Sun's network file system

‘Sun’s network file system’ is a chapter in the OSTEP book by Remzi and Andrea Arpaci-Dusseau that describes the Network File System (NFS) protocol developed by Sun in 1986. More specifically, it describes the NFSv2 protocol. NFS is an early example of a distributed file system and serves as a case study in the early thinking around distributed file systems (and distributed systems in general).

A figure from the chapter describing the high-level architecture of a distributed file system. It consists of multiple clients that access data over a network fom a centralized file server. The image shows that the file server as a RAID array, which although common, is not a necessity for a distributed file system.

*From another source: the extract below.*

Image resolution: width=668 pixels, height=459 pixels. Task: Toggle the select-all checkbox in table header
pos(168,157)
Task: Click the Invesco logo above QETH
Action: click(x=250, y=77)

The need for distributed file systems: The primary motivation for a distributed file system is sharing, i.e., the ability to access a file from multiple machines called clients. These clients access the files that are stored on one (or a few) servers. Another advantage of storing files on a centralized server (as opposed to on each individual client) is the ease of administration. Administration includes things like backing up the data, enforcing quota across users, and security (the chapter notes security as a different aspect than administration, but I consider it to be a subset of administration in general).

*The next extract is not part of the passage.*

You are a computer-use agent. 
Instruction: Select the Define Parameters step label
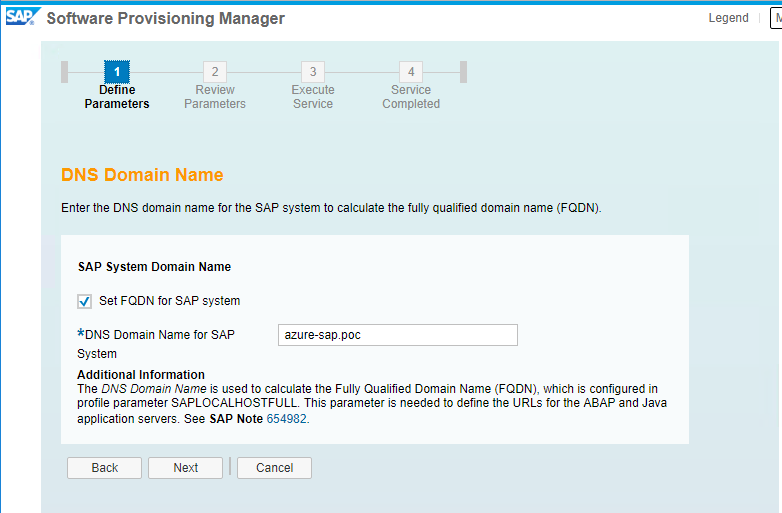(117, 97)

A primary requirement for any distributed file system (like NFS) is to make its usage transparent to applications. Transparency implies that the client applications should be able to access data from the distributed file system in the same way as they access it from their local file system. One way to think about the requirement is that local file systems (and applications using local file systems) existed before distributed file systems and having transparency is a way to make distributed file systems backward compatible, thus helping their adoption.

Another figure from the chapter that describes how a distributed file system is actually composed of a client-side and a server-side file system to provide transparent access to client applications.

To enable transparent access to data from a distributed file system, NFS (and other distributed file systems) employs a client-side file system that acts as a go-between the client applications and the server-side file system. The client-side file system translates the applications’ local-file-system-like requests to the appropriate calls to the server-side file system. Sun’s NFS defined an open communication protocol for the server and client file systems. In addition to Sun’s implementation of their client and server file systems (together, the distributed file system), the open protocol enabled other vendors to implement their distributed file systems. The cross-vendor interoperability, thanks to the open protocol, was one of the reasons for NFS’s success and wide adoption.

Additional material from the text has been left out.